Problem to work on — According to the blog post, in which class have Gabe and the writer completed two assignments?

Given text —

....................

Jul. 27, 2009 -
I am thankful for... good health and a thrifty husband. The van he bought on eBay is wonderful!
From the learning rooms...we are in the big push to get work done before our assessment.Gabe and I have completed two assignments in the Bravewriter Kid's Write Basic Class. I also signed Sam up for this online class studying Chaucer.
I am reading...
Grieving the Death of a Mother I. Love. This. Book.
I have written before about grief and grieving and some things to say or not say to someone who is bereaved, but my experience with mom's death have added some things to my perspective. This part really touched me.
As a grief educator, I encourage thorough grief. No "light" grief, no short cuts, and no time off for good behavior; the day-in day-out work of grief is necessary and important. Unfortunately, I grieve in a society that aggressively limits grief that reprimands, "You should be over your mother's death by now" (sometimes punctuated with an exclamation point)> It's as if a game clock somewhere determines how much grief time one gets.

....................

Pixel coordinate grounding data

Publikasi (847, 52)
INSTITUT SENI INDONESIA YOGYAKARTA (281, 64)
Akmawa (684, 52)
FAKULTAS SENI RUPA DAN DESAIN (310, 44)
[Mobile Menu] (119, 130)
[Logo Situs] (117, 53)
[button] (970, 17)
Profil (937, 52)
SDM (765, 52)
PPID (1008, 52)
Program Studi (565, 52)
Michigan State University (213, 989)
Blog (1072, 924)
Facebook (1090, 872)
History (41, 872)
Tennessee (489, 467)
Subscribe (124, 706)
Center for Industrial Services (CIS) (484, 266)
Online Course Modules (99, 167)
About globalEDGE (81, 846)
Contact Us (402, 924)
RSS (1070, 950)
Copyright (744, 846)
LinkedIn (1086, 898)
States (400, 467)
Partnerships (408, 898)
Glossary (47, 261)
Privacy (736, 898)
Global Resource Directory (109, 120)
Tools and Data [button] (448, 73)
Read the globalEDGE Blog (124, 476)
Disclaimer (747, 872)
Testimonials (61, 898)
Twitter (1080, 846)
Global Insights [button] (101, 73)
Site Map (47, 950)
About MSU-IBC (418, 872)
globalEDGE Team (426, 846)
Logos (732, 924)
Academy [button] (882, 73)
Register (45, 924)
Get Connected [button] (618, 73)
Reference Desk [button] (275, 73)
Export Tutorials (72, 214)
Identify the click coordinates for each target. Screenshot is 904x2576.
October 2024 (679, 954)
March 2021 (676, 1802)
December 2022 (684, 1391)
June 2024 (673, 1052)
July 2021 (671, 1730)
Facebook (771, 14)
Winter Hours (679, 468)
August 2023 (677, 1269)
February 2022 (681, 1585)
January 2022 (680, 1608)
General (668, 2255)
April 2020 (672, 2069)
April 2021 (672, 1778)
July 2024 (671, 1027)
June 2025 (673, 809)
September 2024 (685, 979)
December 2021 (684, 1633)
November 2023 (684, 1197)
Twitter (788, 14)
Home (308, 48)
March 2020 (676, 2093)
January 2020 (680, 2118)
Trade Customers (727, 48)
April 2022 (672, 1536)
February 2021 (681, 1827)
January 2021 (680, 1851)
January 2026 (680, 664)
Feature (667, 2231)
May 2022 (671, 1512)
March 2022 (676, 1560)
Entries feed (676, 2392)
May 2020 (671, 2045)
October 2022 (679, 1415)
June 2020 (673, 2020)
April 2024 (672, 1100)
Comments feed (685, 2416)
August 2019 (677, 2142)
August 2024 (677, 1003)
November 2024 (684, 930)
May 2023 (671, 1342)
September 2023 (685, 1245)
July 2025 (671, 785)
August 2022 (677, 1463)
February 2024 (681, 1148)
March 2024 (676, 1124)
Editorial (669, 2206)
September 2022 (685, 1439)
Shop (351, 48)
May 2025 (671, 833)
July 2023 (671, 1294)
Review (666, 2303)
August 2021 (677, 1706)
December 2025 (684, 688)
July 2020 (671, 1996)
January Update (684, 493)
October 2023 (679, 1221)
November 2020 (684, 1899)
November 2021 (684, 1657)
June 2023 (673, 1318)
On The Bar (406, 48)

....................

Answer box — The Bravewriter Kid's Write Basic Class.